Thank you for patiently waiting for something weaving related. My back is slowly improving and I'm able to do more, but that's the rub! I have to resist doing more and setting myself back. I'm happy to pass on vacuuming but I now seem up for other duties.

I have been asked by a friend to share my hemming techniques and so along with the final unveiling of the guest towels, there will be a step by step details of what I normally do when finishing off towels or runners.

Once the warp come off the loom, I fire up the serger. (If you don't have one, then a straight stitch on the sewing machine will do. Just adjust the stitch length so the warp ends are all caught and held in place)

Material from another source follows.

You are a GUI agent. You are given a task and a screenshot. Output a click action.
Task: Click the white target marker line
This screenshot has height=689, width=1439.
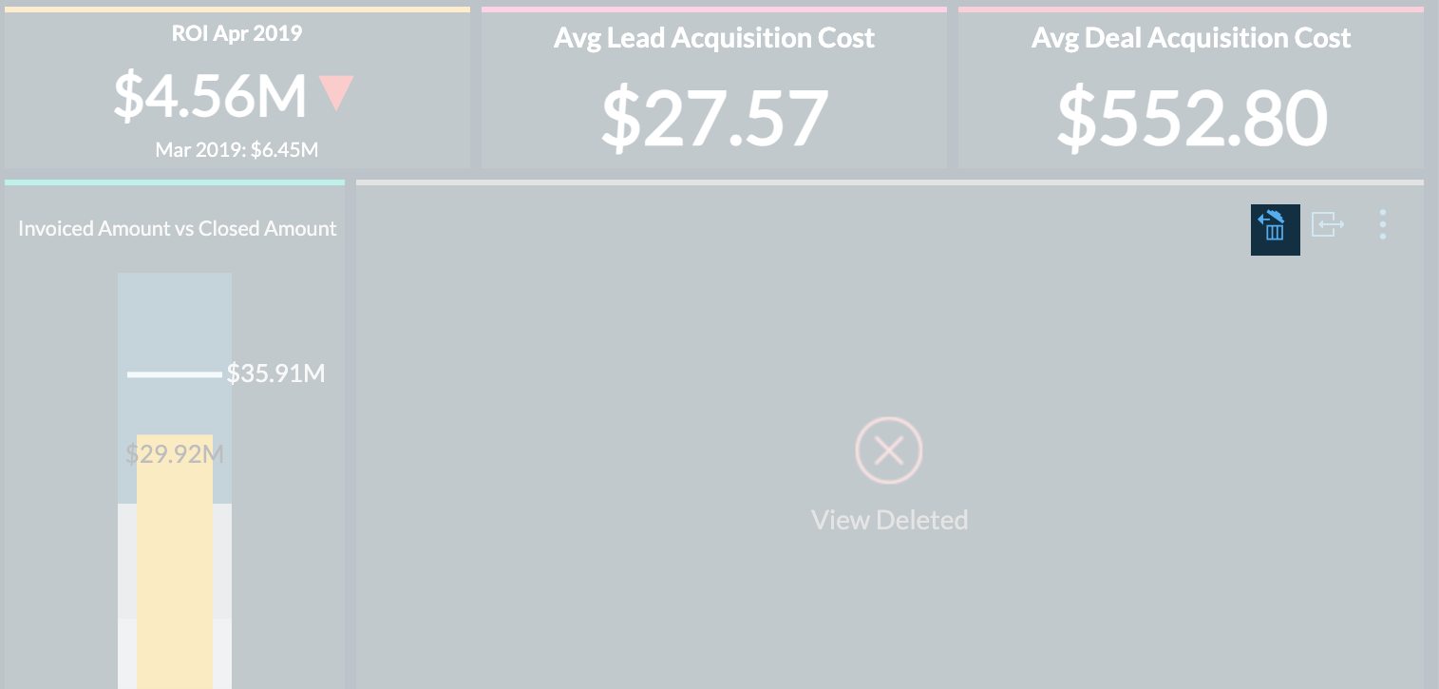(174, 374)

In the picture above you can see the towel on the left with its white hem allowance, then there is a narrow stripe of my scrap yarn, followed by a very short section for samples. I was able to squeak out one more towel, so sampling was reduced to a brief showing  :)   It might be small but it is all you need!

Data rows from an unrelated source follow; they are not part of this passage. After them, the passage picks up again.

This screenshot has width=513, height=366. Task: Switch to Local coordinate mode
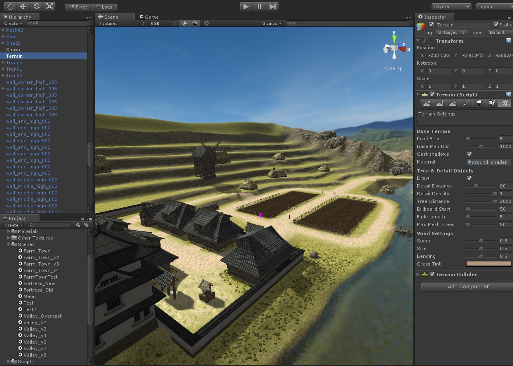[106, 7]
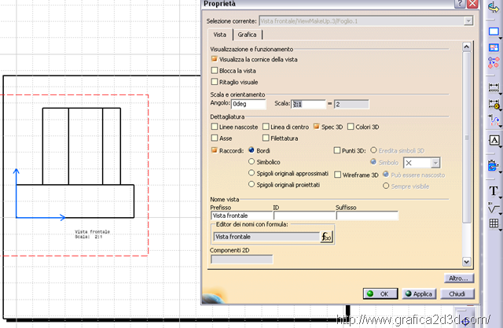
Task: Click the formula editor f(x) icon
Action: click(x=326, y=236)
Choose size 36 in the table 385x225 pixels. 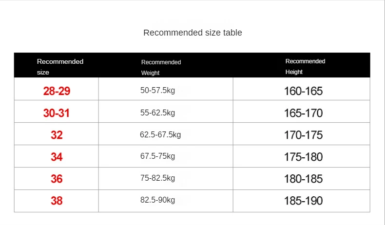(57, 179)
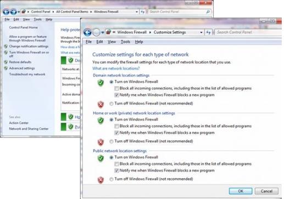Expand address bar dropdown in Customize Settings window
284x199 pixels.
pos(201,32)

Here they are all cut apart along with my four little mini samples. Next step involves the ironing board. So please excuse the nasty cover as I'm finding it difficult to get a replacement cover for the wider Rowenta board.
In addition to my Rowenta steam iron, I use a small slide ruler sold at fabric stores, straight pins. I firmly press the towel and then measure the hems at both ends to ensure they are the same length. I divide the depth of the hem by three and  make the first turn.

Then using full steam and a heavy hand, I press it *firmly*. I fold the second turn and ensure it carefully follows the bottom edge of the hem stitching and then *firmly* press again.

In the picture above you can see the folded hem (shown front side up) and ready to be stitched. It stays put after the pressing but I do add some pins to keep it in position during its move to the side table in the living room.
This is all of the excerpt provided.